(Stored entries)

+ + + + +

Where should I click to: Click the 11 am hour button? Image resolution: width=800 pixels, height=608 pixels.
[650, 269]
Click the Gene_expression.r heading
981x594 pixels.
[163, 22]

+ + + + +

**ABOUT THIS TASK**:
Nothing in the entries should be skipped. Output them all exactly.

**SOLUTION FOR THIS EXERCISE**:
Where should I click to: Click the 11 am hour button? Image resolution: width=800 pixels, height=608 pixels.
[650, 269]
Click the Gene_expression.r heading
981x594 pixels.
[163, 22]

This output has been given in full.